Schmitt Trigger Calculator

Otto Schmitt invented the trigger circuit that bears his name in 1934 while still a graduate student at Washington University in St. Louis. He was trying to solve a biological-measurement problem — detecting nerve impulses in squid axons — and needed a circuit that would fire cleanly on a slow, noisy input. His solution used two vacuum tubes with cross-coupled feedback, producing the now-classic hysteresis transfer function.

Schmitt went on to a distinguished career in biophysics at Washington University and later MIT, coining the term "biomimetics" in 1957 for engineering inspired by biological systems. His eponymous trigger became a workhorse of digital electronics in the 1950s, appearing as input stages in flip-flops, pulse counters, and the SN7414 hex Schmitt inverter (1970) that made hysteretic buffering a standard TTL function.

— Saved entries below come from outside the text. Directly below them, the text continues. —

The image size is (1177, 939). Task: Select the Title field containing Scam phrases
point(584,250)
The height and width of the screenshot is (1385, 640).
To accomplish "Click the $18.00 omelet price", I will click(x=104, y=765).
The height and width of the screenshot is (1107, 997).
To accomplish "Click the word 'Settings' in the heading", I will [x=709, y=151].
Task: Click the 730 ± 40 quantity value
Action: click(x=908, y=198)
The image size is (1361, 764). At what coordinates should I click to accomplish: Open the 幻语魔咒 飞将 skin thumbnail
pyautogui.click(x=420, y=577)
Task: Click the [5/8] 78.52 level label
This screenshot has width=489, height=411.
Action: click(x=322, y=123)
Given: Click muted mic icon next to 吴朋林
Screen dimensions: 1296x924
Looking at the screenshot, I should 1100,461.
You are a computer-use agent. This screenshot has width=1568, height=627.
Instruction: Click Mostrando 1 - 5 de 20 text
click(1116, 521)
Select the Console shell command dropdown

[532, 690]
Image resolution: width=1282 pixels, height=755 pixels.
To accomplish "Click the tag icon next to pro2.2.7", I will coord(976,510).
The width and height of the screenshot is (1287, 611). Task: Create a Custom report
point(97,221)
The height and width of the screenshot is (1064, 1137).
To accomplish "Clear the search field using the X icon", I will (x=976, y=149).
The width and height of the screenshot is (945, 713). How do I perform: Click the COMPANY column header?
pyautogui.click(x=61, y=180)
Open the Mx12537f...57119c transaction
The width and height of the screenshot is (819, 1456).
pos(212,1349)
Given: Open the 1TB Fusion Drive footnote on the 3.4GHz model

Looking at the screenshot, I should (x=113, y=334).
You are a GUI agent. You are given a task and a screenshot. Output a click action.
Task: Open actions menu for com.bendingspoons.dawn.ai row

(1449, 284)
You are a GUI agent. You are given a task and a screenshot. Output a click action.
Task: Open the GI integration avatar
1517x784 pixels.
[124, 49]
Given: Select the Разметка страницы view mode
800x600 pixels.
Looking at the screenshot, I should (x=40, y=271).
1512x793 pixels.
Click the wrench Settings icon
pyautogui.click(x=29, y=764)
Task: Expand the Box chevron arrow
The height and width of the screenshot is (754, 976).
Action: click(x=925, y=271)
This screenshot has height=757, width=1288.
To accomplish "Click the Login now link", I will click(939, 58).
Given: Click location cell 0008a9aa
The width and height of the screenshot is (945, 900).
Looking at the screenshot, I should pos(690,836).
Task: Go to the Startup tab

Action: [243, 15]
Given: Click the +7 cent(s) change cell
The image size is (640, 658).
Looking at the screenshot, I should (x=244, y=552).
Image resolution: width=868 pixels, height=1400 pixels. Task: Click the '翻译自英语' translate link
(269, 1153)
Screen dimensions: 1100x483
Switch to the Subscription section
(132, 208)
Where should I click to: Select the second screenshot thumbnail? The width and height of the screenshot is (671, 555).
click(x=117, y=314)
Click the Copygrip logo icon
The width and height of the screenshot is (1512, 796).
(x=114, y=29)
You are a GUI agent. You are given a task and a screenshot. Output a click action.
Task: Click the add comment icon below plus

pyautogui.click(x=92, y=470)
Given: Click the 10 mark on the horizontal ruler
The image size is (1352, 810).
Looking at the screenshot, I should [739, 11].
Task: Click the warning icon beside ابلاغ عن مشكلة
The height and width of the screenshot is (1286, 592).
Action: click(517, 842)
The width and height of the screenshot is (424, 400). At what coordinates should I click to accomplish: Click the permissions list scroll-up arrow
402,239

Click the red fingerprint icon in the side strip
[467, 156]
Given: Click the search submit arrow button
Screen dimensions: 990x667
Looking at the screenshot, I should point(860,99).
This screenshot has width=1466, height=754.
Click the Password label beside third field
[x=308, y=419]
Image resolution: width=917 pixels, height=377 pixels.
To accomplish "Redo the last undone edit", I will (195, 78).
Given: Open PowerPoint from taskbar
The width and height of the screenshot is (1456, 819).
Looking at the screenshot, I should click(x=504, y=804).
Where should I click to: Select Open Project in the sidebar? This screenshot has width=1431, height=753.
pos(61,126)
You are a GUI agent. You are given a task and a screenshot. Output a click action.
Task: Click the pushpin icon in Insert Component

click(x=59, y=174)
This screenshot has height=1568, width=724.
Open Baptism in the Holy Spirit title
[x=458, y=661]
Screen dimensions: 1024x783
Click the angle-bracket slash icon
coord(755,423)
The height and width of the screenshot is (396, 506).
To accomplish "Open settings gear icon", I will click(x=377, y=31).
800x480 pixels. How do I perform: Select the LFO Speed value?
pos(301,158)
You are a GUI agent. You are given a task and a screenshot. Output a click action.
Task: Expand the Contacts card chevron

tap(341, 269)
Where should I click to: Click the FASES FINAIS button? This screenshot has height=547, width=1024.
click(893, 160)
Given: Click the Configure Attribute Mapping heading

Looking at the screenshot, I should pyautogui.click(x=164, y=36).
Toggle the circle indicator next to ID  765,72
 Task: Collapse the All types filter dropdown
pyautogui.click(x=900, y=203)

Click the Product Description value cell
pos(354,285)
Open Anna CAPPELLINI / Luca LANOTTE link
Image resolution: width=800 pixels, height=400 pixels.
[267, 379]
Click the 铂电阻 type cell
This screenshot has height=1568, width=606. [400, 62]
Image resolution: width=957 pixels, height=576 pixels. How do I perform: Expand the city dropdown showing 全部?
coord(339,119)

Modern microcontrollers include Schmitt-trigger buffers on every digital input pin — without them, slow-rising signals (mechanical switches, RC-filtered inputs, charging lines) would produce multiple spurious edges as they crossed the logic threshold. The CMOS Schmitt version (CD40106, 74HC14, 74LVC14) is essentially the same hysteresis concept implemented with cross-coupled MOSFET pairs.

Enter R1 (feedback), R2 (input), and the output high/low voltages. The tool computes the upper switching threshold VH = Vout_high × R1/(R1+R2), lower threshold VL = Vout_low × R1/(R1+R2), total hysteresis VH − VL, and the center voltage. The feedback ratio R1/(R1+R2) controls the hysteresis fraction of output swing.

Sizing tip: make hysteresis at least 2× your expected noise amplitude. For debouncing a mechanical switch, 0.5-1 V hysteresis is ample. For cleaning up a thermocouple-level signal (millivolts), use a proper instrumentation amp with offset-zero and then Schmitt the comparator output. Everything runs client-side; no values leave your browser.